An inability to remember events, including sexual encounters, is not conclusive evidence of having consumed a drugged drink: Psychotropic CNS depressant drugs such as alcohol can cause blackouts, sleepiness, and a reduction in inhibitions. Only a timely screening for flunitrazepam can demonstrate its use. It has been shown that alcohol alone is the psychotropic substance used in the vast majority of cases of drug-facilitated date-rape. A recent study conducted by doctors in the UK found that none of the subjects reporting spiked drinks had any traces of flunitrazepam or other medications popularly believed to be associated with drug-assisted rape, such as GHB. However, flunitrazepam was prohibited for prescription under the NHS in 1992 (The National Health Service (General Medical Services). Rohypnol (1 mg) is available under private prescription. The study results, however, suggest that binge drinking is more commonly a factor in drug-assisted rapes than pharmaceutical drugs.
Adverse effects of flunitrazepam include dependence, both physical and psychological; reduced sleep quality resulting in somnolence; and overdose, resulting in excessive sedation, impairment of balance and speech, respiratory depression or coma, and possibly death.
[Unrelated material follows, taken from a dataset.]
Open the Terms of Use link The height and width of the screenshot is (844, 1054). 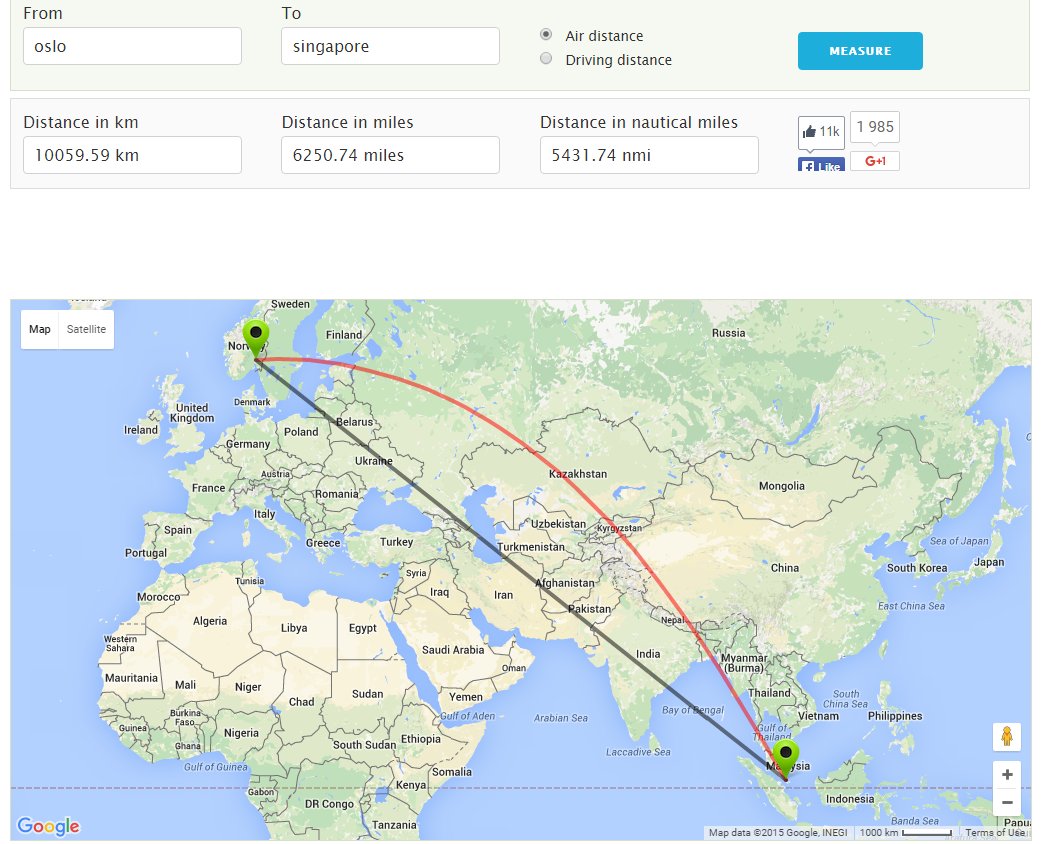[x=995, y=833]
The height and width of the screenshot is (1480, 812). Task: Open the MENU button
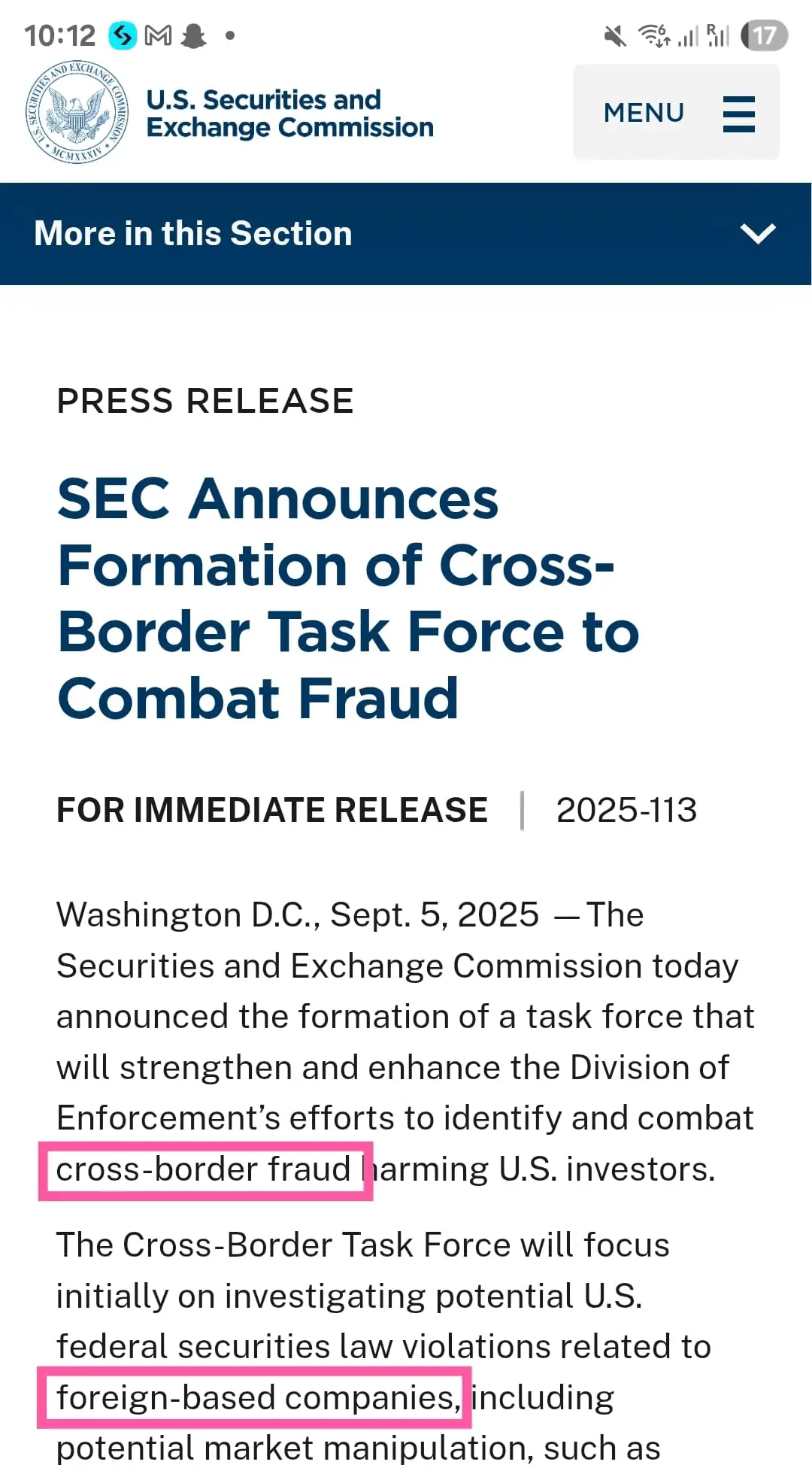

Because of the latter, flunitrazepam is commonly used in suicide. When used in pregnancy, it might cause hypotonia.
Flunitrazepam as with other benzodiazepine drugs can lead to physical dependence, addiction, and what is known as the benzodiazepine withdrawal syndrome.
Discontinuation may result in the appearance of withdrawal symptoms when the drug is discontinued. Abrupt withdrawal may lead to a severe benzodiazepine withdrawal syndrome characterised by seizures, psychosis, severe insomnia, and severe anxiety. Rebound insomnia, worse than baseline insomnia, typically occur after discontinuation of flunitrazepam even after short-term single nightly dose therapy.
Flunitrazepam produces a decrease in delta wave activity. The effect of benzodiazepine drugs on delta waves, however, may not be mediated via benzodiazepine receptors. Delta activity is an indicator of depth of sleep within non-REM sleep; increased levels of delta sleep reflects better quality of sleep. Thus, flunitrazepam and other benzodiazepines cause a deterioration in sleep quality. Cyproheptadine may be superior to benzodiazepines in the treatment of insomnia as it enhances sleep quality based on EEG studies. This may lead to somnolence.
Flunitrazepam may cause a paradoxical reaction in some individuals causing symptoms including anxiety, aggressiveness, agitation, confusion, disinhibition, loss of impulse control, talkativeness, violent behavior, and even convulsions. Paradoxical adverse effects may even lead to criminal behaviour.
Benzodiazepines such as flunitrazepam are lipophilic and rapidly penetrate membranes and, therefore, rapidly cross over into the placenta with significant uptake of the drug. Use of benzodiazepines including flunitrazepam in late pregnancy, especially high doses, may result in hypotonia, also known as floppy infant syndrome.